■ **TEXTE FOURNI**
----------------

Le saint fondateur de l’ordre de la Visitation, dont nous commémorons cette année le quatrième centenaire, a exercé une influence considérable notamment par sa prédication et ses écrits. Nous le voyons lié à ce puissant renouveau qui inaugure le grand siècle : il fréquente, lors de ses venues à Paris, Madame Acarie et le futur cardinal de Bérulle, l’une introduisant le Carmel en France et l’autre l’Oratoire, saint Vincent de Paul, le héraut de la charité et aussi protagoniste du renouveau sacerdotal. C’est aussi le premier Port-Royal qui se reconnaît dans la spiritualité salésienne : la mère Angélique Arnauld restera profondément attachée à celui qui fut son confident : « Il trouva en elle, note le Père Cognet, une âme d’une totale bonne volonté, généreuse mais encore inexpérimentée, dont toute la vie intérieure était à modeler ». Plus tard, la mère Angélique dira : « Le saint prélat m’a fort assistée, et j’ose dire qu’il m’a autant honorée de son affection et de sa confiance que Madame de Chantal. »

Autre nom, autre femme unie pour toujours à l’œuvre de M. de Sales.

Invité par les échevins de Dijon à prêcher le Carême en mars 1604, l’évêque genevois remarque très vite une femme fort attentive à ses paroles, Jeanne Frémiot, veuve du baron Christophe de Chantal. Comme l’écrit admirablement le père Ravier, « la merveille c’est que François de Sales et Jeanne de Chantal, qui ne se connaissaient pas, se reconnurent ». Spirituellement, bien sûr. Mme de Chantal écrira :

« Pour moi, dès le commencement que j’eus l’honneur de le connaître, je l’admirais comme un oracle, je l’appelais « saint » du fond de mon cœur et je le tenais pour tel. »

Nous avons là la naissance d’une des plus grandes amitiés spirituelles qui lia jamais un directeur et sa dirigée. N’est-ce pas d’ailleurs dans ces amitiés spirituelles féminines, si nombreuses, mais aussi masculines, avec Antoine Favre et le duc de Bellegrade, qu’il faut chercher l’origine de ce livre qui assura définitivement la notoriété de M. de Sales — je veux parler de L’Introduction à la vie dévote. Ne lit-on pas, en effet, que « l’amitié spirituelle, par laquelle deux ou trois ou plusieurs âmes se communiquent leur dévotion, leurs affections spirituelles et se rendent un seul esprit entre elles » doit être recherchée et encouragée ? Car ce chef-d’œuvre de la littérature chrétienne est le fruit de la fréquentation des âmes désireuses, malgré un état de vie contraignant dans le monde, de se consacrer à Dieu. Il s’adresse aux âmes assoiffées d’une spiritualité profondément évangélique sans sombrer dans le subjectivisme des réformés.

----------------

■ **CONSIGNE**
Réécrivez sous forme de liste le paragraphe du texte fourni qui commence par « Le saint fondateur de l’ordre de la Visitation » en conservant ses faits principaux.

----------------

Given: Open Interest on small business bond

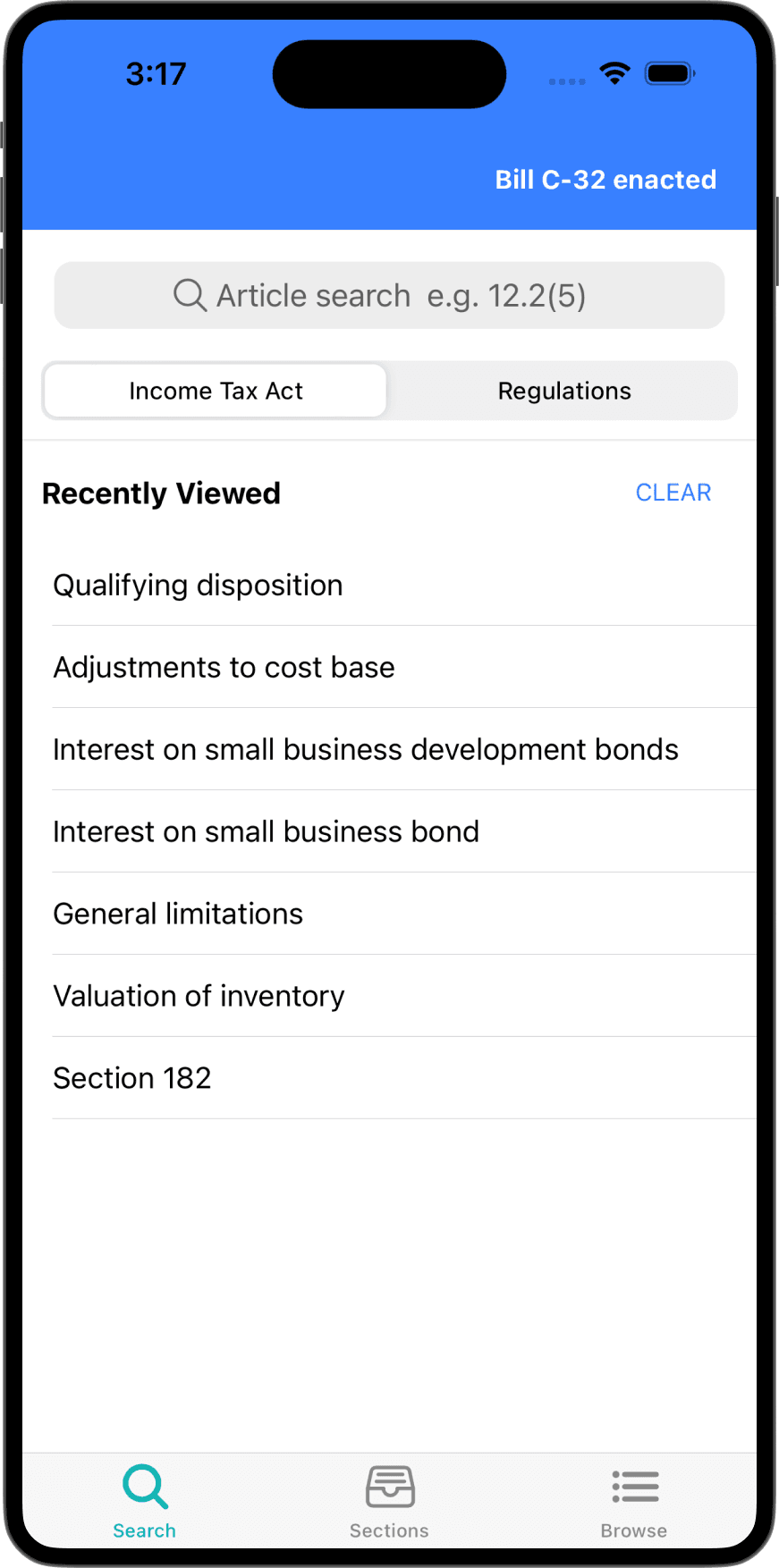Looking at the screenshot, I should pyautogui.click(x=266, y=832).
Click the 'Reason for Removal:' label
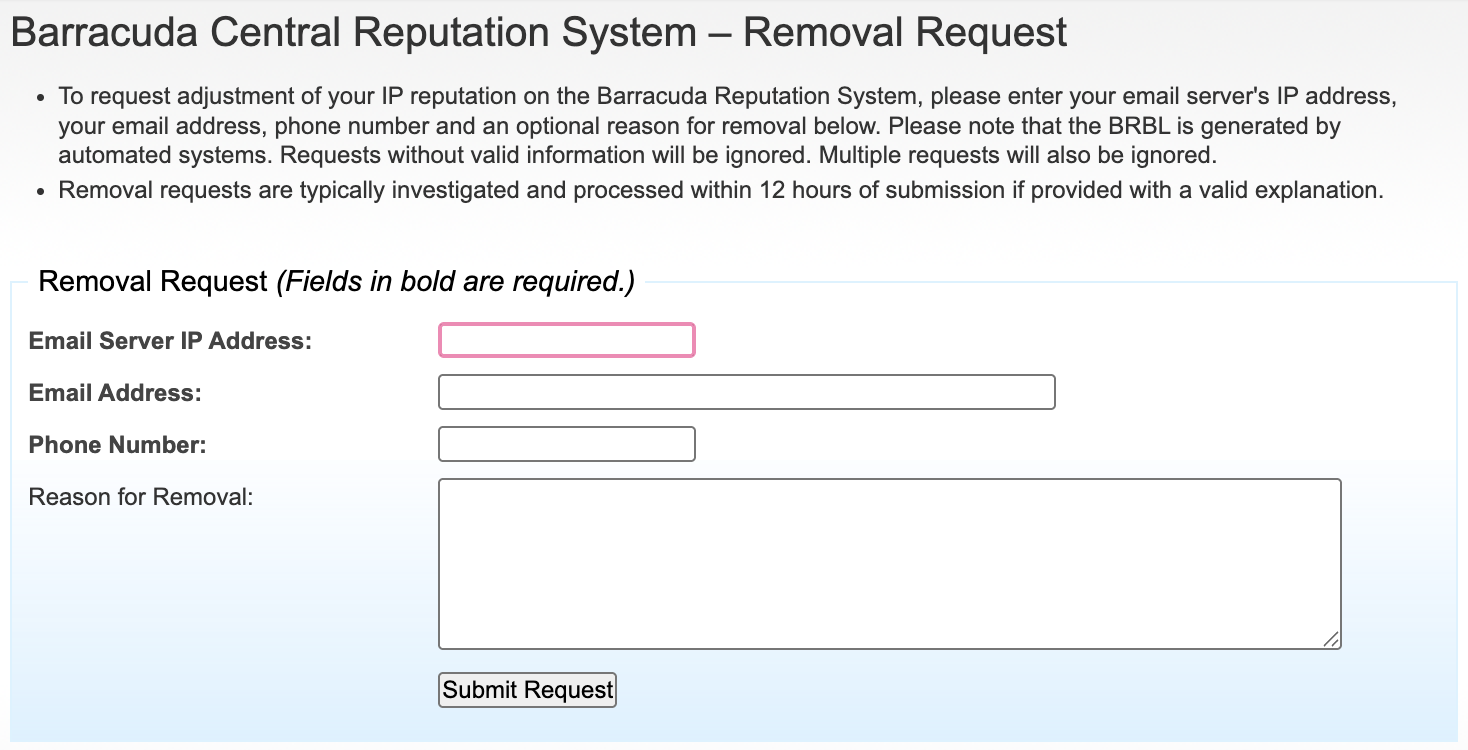The width and height of the screenshot is (1468, 750). 141,497
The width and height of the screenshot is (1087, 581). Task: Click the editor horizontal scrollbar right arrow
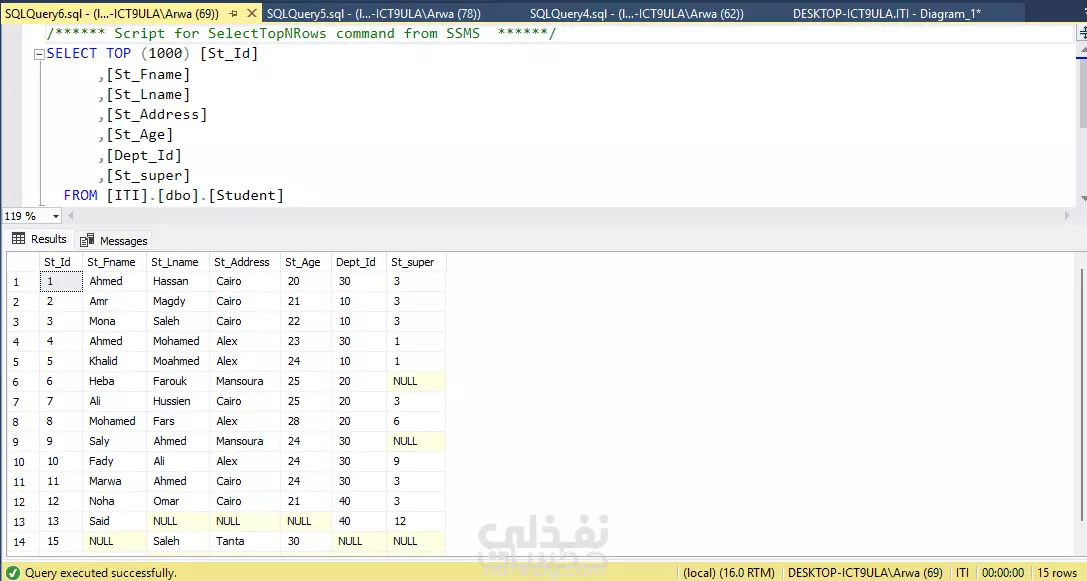(1067, 216)
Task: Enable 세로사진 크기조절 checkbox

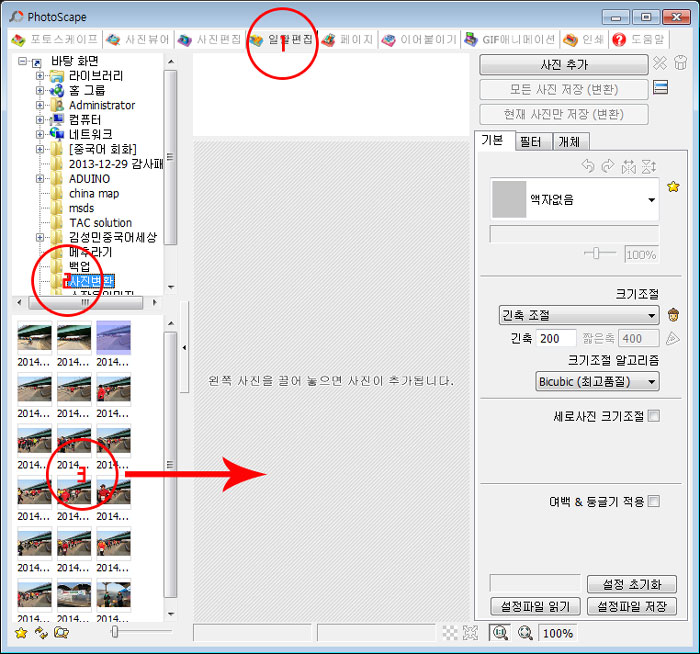Action: click(654, 416)
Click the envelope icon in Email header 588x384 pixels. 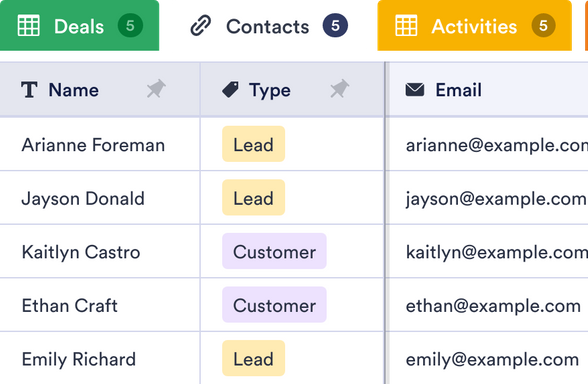tap(415, 90)
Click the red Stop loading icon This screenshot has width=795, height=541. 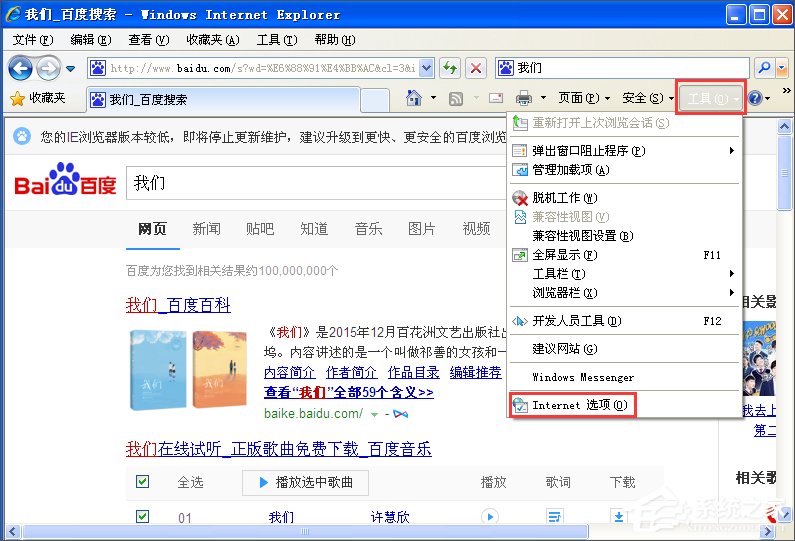point(476,68)
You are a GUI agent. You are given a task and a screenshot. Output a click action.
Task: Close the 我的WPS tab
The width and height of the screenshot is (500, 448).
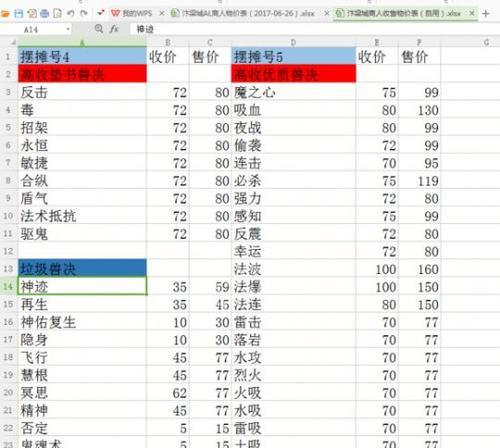(162, 13)
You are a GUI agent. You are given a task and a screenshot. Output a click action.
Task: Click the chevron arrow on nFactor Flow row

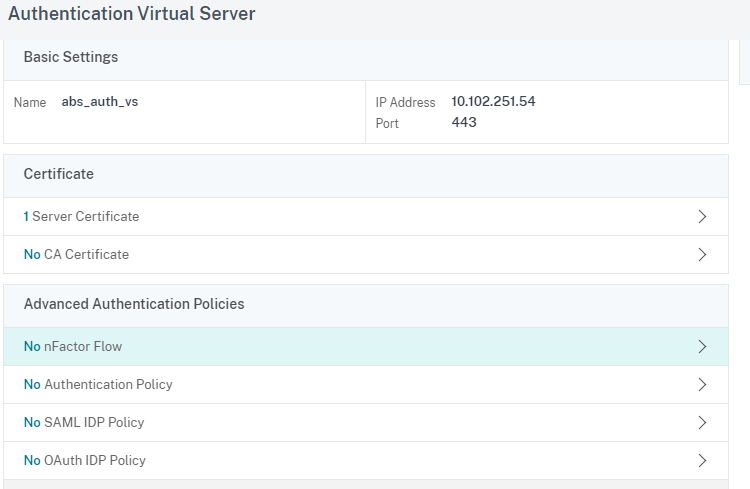point(702,346)
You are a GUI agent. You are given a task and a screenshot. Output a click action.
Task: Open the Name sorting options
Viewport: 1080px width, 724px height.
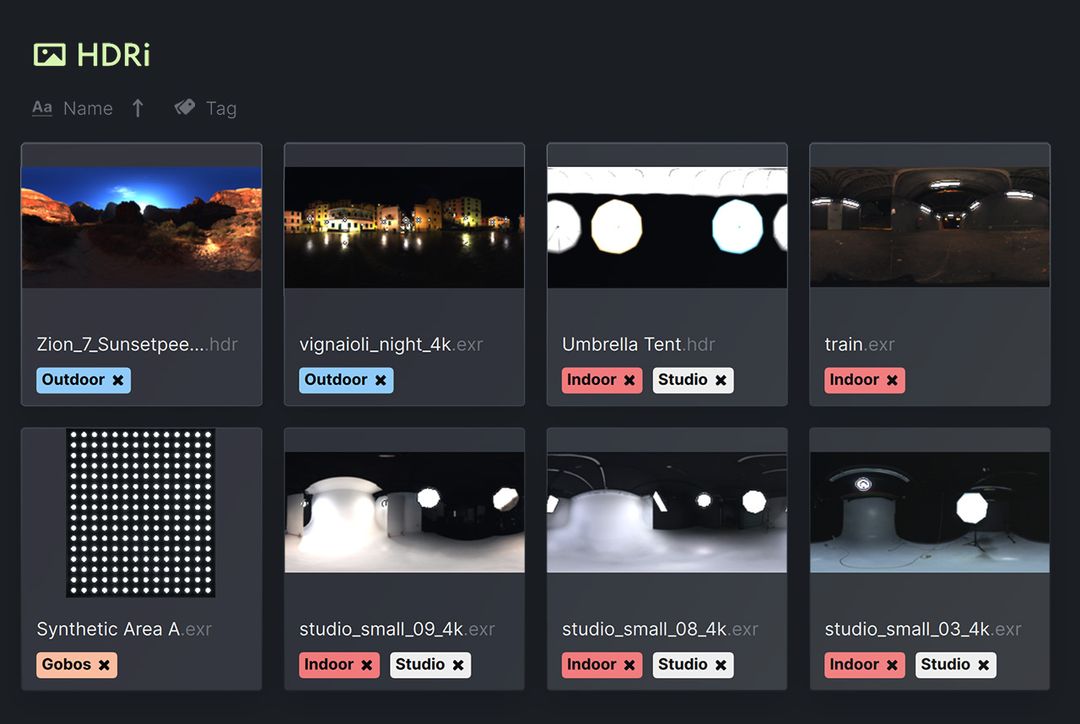[x=87, y=107]
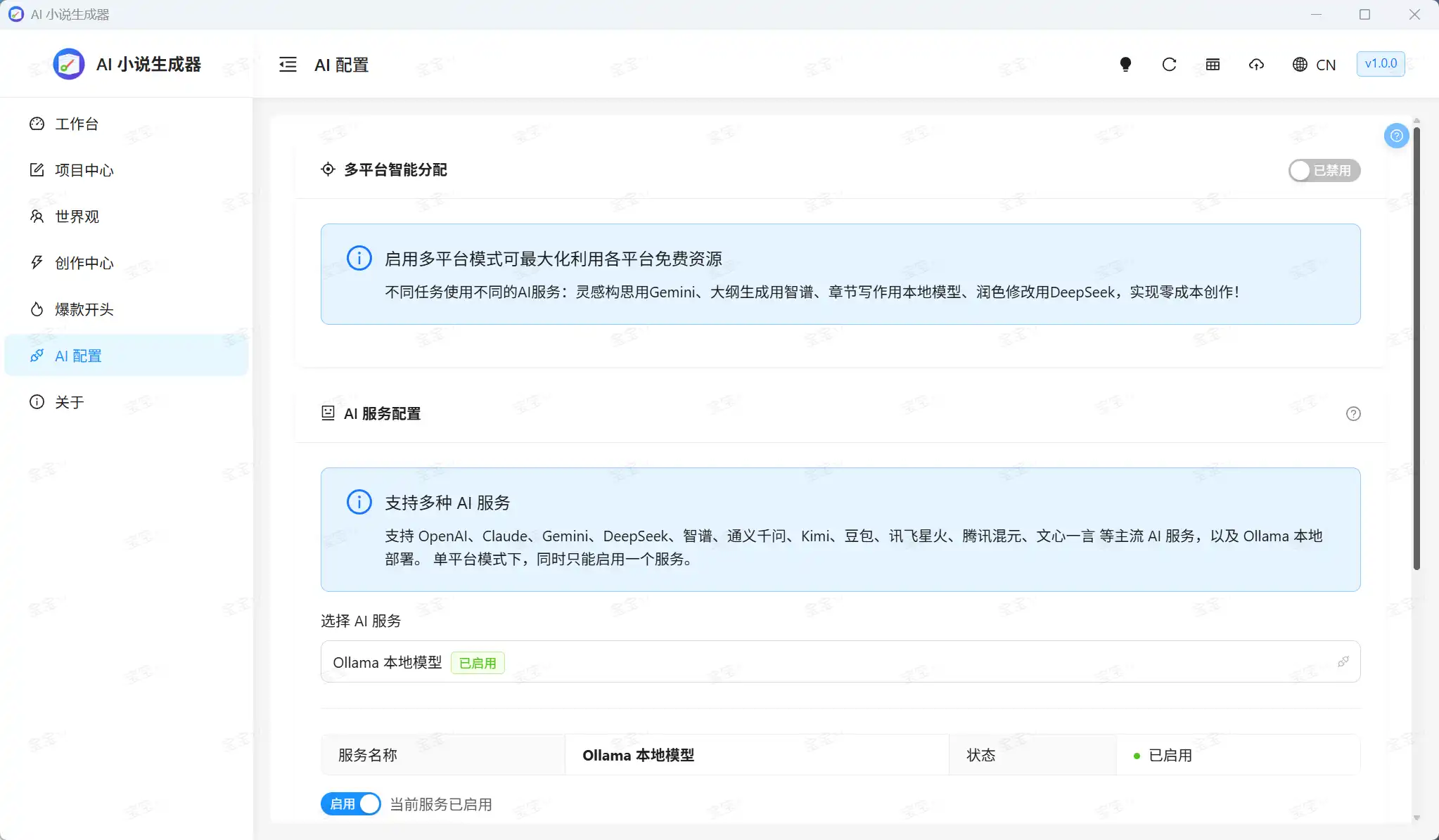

----------------

■ **CORRIGÉ**
- Le fondateur de l’ordre de la Visitation, dont on commémore cette année le quatrième centenaire, a exercé une influence considérable, notamment par sa prédication et ses écrits.
- Il est lié au puissant renouveau qui inaugure le grand siècle. Lors de ses venues à Paris, il fréquente Madame Acarie, qui introduit le Carmel en France, et le futur cardinal de Bérulle, qui introduit l’Oratoire. Il fréquente aussi saint Vincent de Paul, héraut de la charité et protagoniste du renouveau sacerdotal.
- Le premier Port-Royal se reconnaît dans la spiritualité salésienne.
- La mère Angélique Arnauld reste profondément attachée à celui qui fut son confident. Selon le Père Cognet, il trouva en elle une âme d’une totale bonne volonté, généreuse mais encore inexpérimentée.
- Plus tard, elle dira qu’il l’a fort assistée. Selon elle, il l’a autant honorée de son affection et de sa confiance que Madame de Chantal.